Analysis of α-amylase inhibitor from corni fructus by coupling magnetic cross-linked enzyme aggregates of α-amylase with HPLC–MS

•The MCLEAs of α-amylase was first utilized in screening of α-amylase inhibitors.•The MCLEAs of α-amylase showed good reusability in the screening experiment.•The α-amylase inhibitor in corni fructus was screened as querciturone.

As a carrier-free immobilization strategy, magnetic cross-linked enzyme aggregates (MCLEAs) showed improved enzyme activity, stability and magnetic response. In this study, MCLEAs of α-amylase (MCLEAs–amylase) was prepared under optimized conditions and characterized with scanning electron microscope and vibrating sample magnetometer. The prepared MCLEAs–amylase showed an amorphous structure and the saturation magnetization was 33.5 emu/g, which was sufficient for magnetic separation. Then MCLEAs–amylase coupled with high performance liquid chromatography–mass spectrometry (HPLC–MS) was utilized to screen and identify α-amylase inhibitors from ethyl acetate extract of corni fructus.
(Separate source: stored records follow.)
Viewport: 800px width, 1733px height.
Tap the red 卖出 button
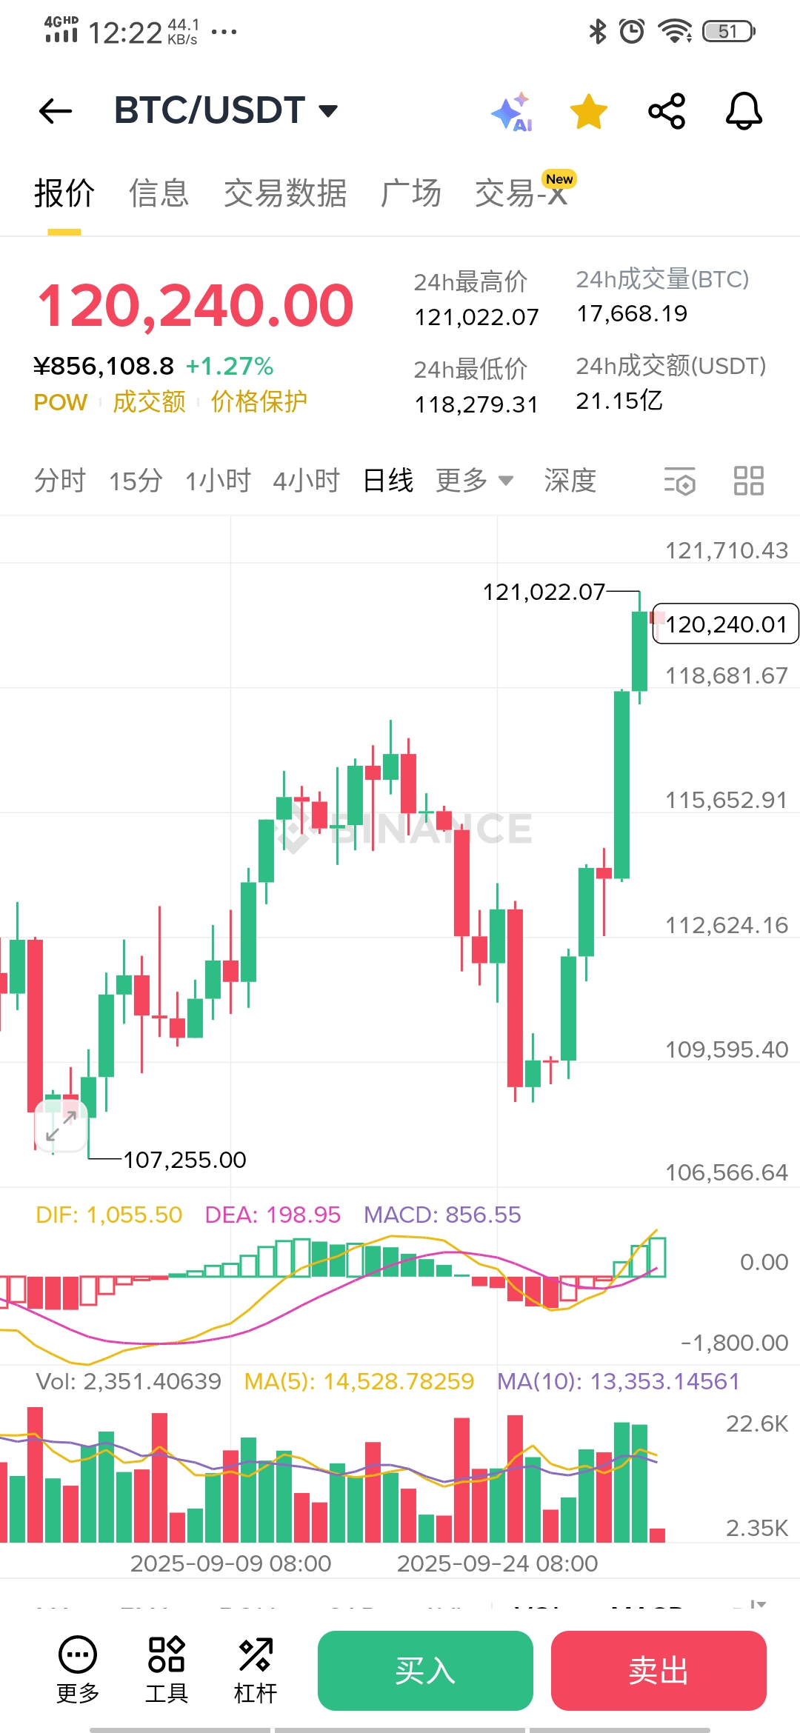pos(659,1671)
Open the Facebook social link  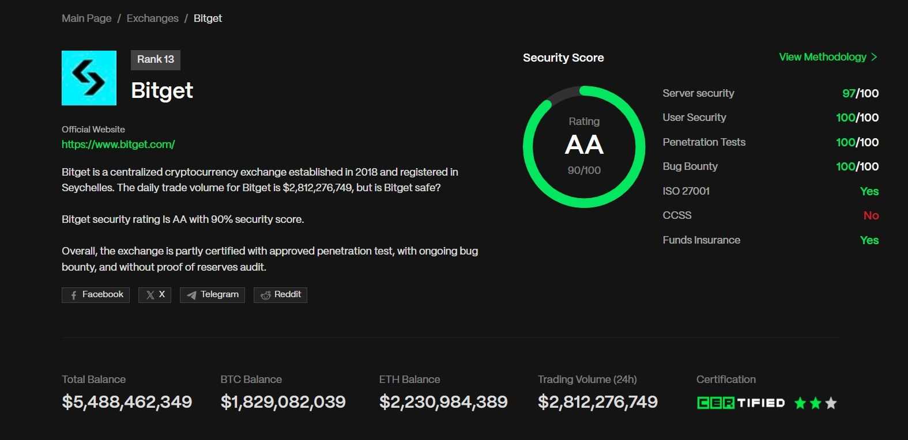click(96, 295)
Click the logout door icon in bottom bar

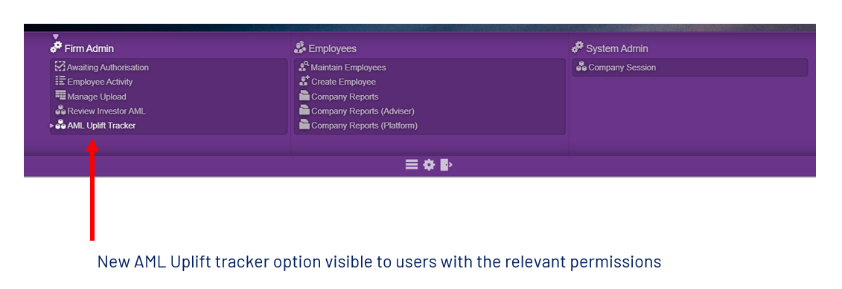coord(446,165)
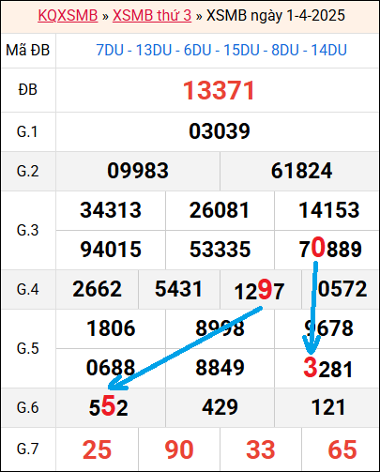Select G.4 number 5431
The image size is (380, 472).
tap(178, 289)
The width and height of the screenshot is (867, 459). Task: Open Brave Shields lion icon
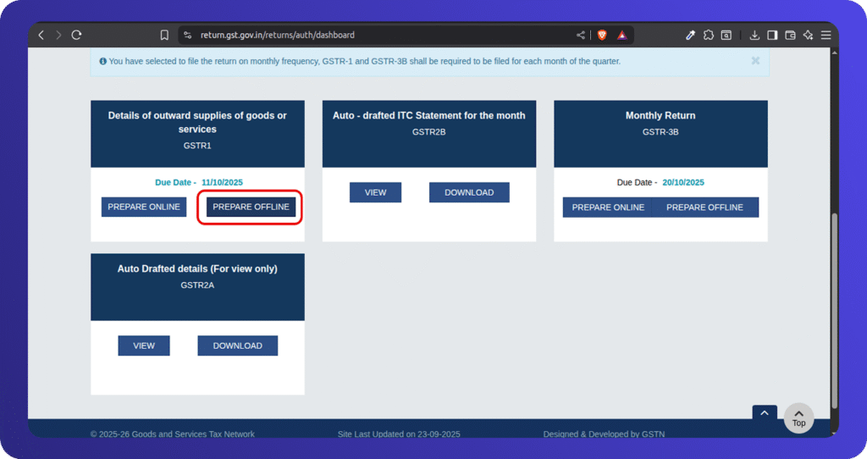(x=602, y=35)
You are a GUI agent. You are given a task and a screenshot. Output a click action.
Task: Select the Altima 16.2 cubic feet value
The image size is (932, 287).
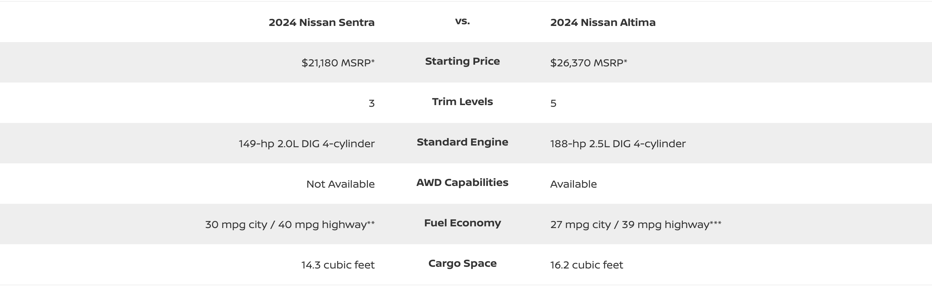[586, 265]
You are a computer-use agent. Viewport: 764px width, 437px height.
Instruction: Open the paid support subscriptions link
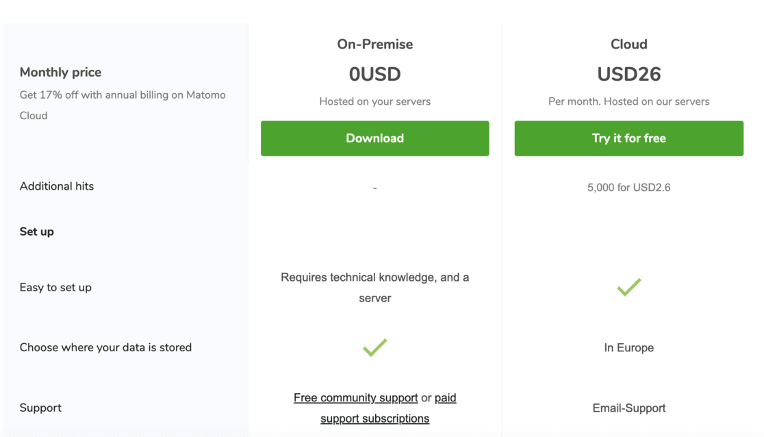[375, 419]
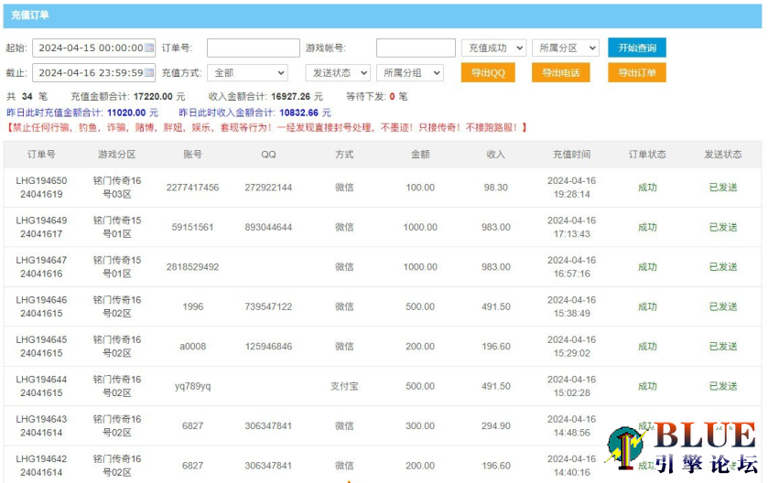Screen dimensions: 768x483
Task: Click the game account input field
Action: (415, 48)
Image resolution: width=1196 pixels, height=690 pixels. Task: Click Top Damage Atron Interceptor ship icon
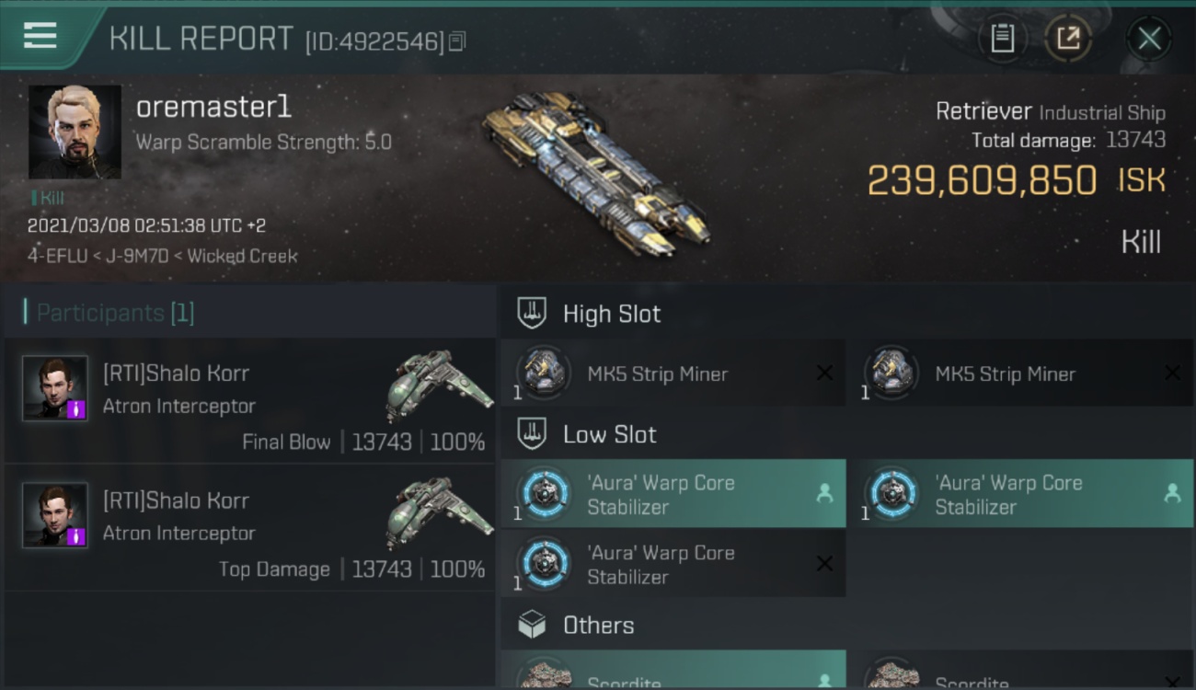(x=437, y=511)
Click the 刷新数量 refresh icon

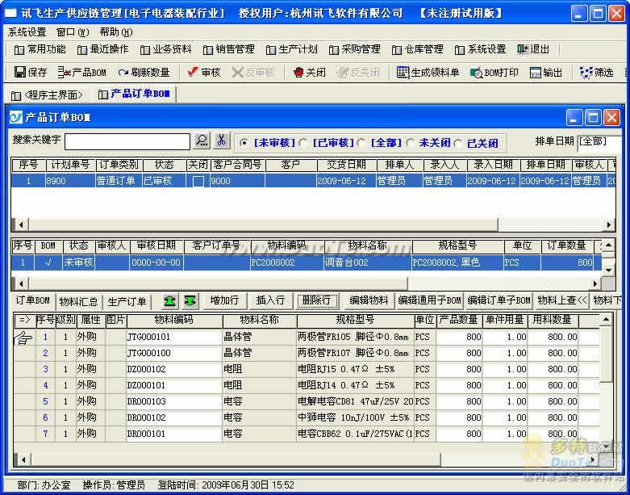123,73
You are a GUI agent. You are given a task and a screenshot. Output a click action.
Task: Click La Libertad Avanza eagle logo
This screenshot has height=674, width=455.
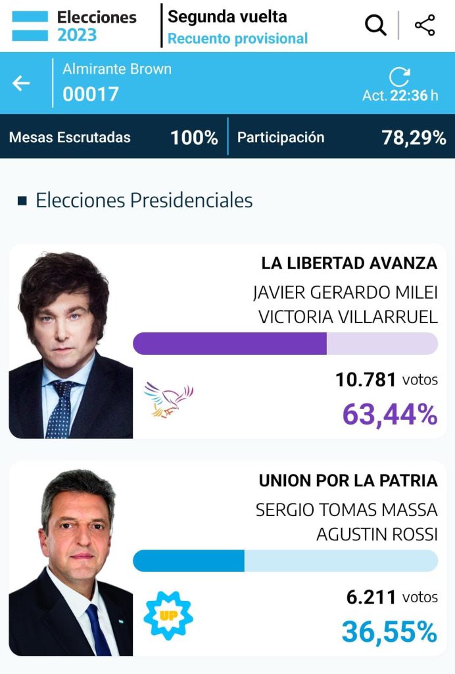168,400
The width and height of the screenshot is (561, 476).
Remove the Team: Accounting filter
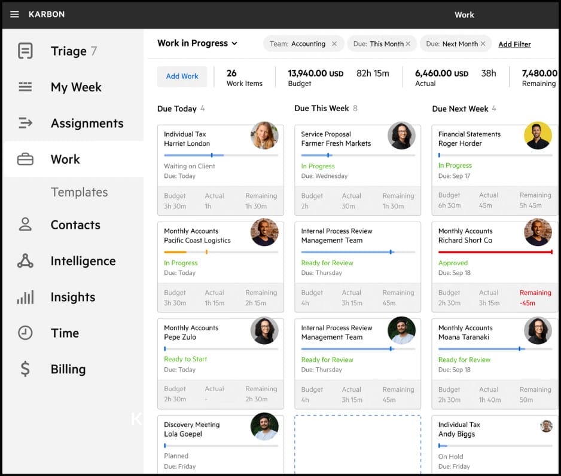tap(334, 44)
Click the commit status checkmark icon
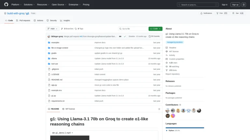Screen dimensions: 250x140 125,36
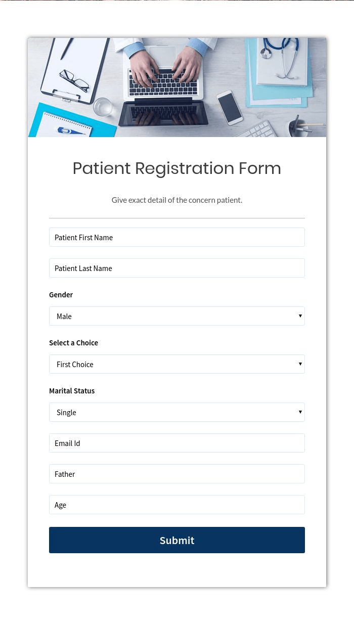Select the Age input field
This screenshot has width=354, height=625.
(x=177, y=504)
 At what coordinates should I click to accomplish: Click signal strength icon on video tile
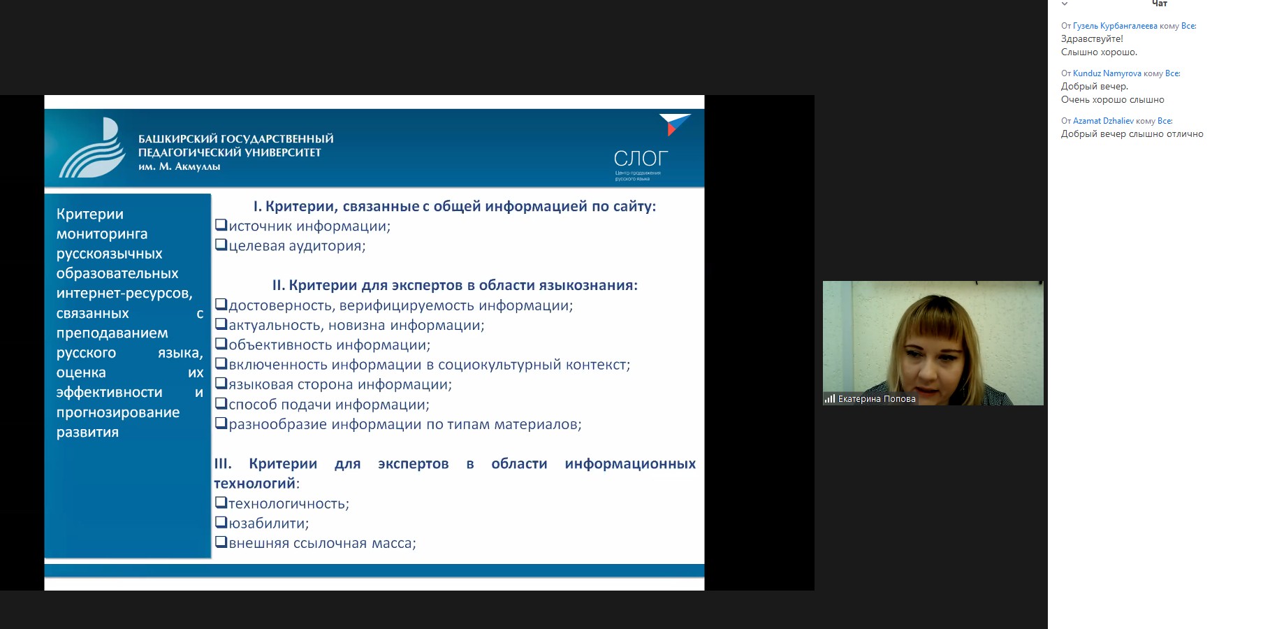tap(830, 399)
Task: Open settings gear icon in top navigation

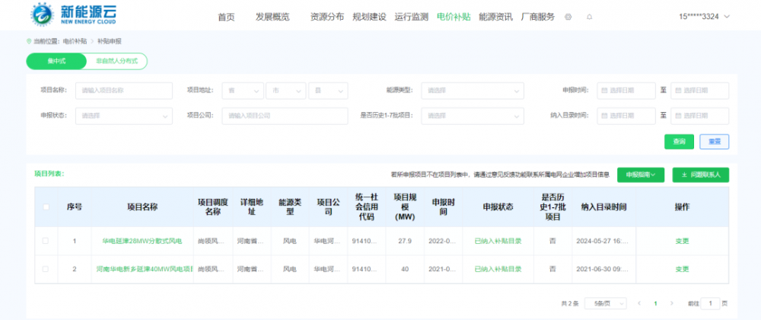Action: [x=568, y=17]
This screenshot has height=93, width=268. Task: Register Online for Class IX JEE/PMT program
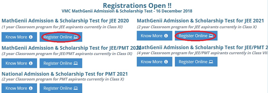coord(61,63)
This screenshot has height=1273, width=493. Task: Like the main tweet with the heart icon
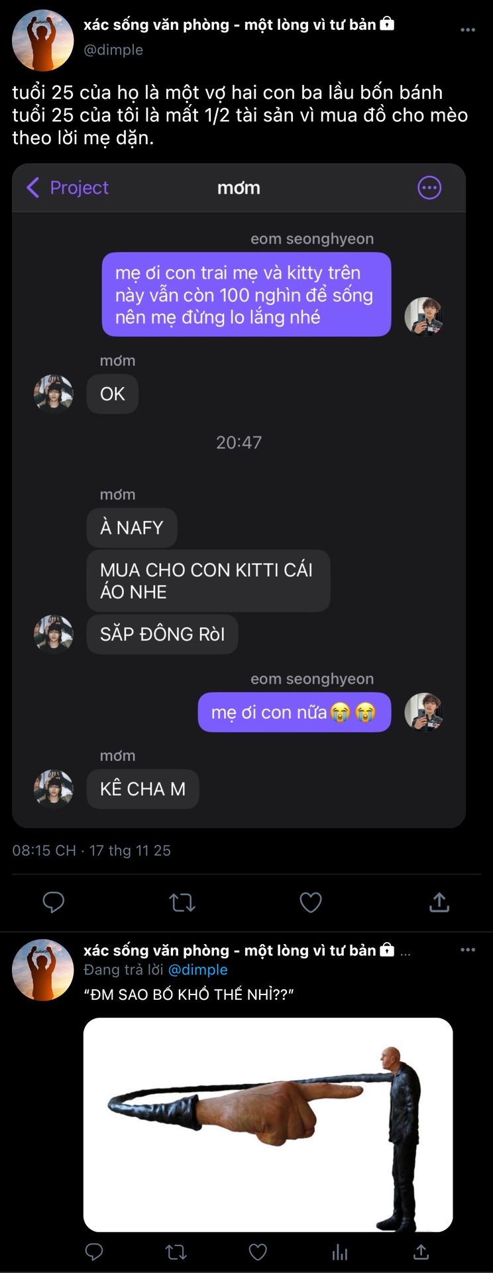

The experiment conditions were optimized. At the optimum conditions (incubation time: 10 min, pH: 7.0 and temperature: 20 °C), querciturone was successfully screened and identified with weak non-specific binding. The screening result was verified by inhibition assays and the IC50 value of querciturone was 22.5 μg/mL. This method provided a rapid way to screen active compounds from natural products.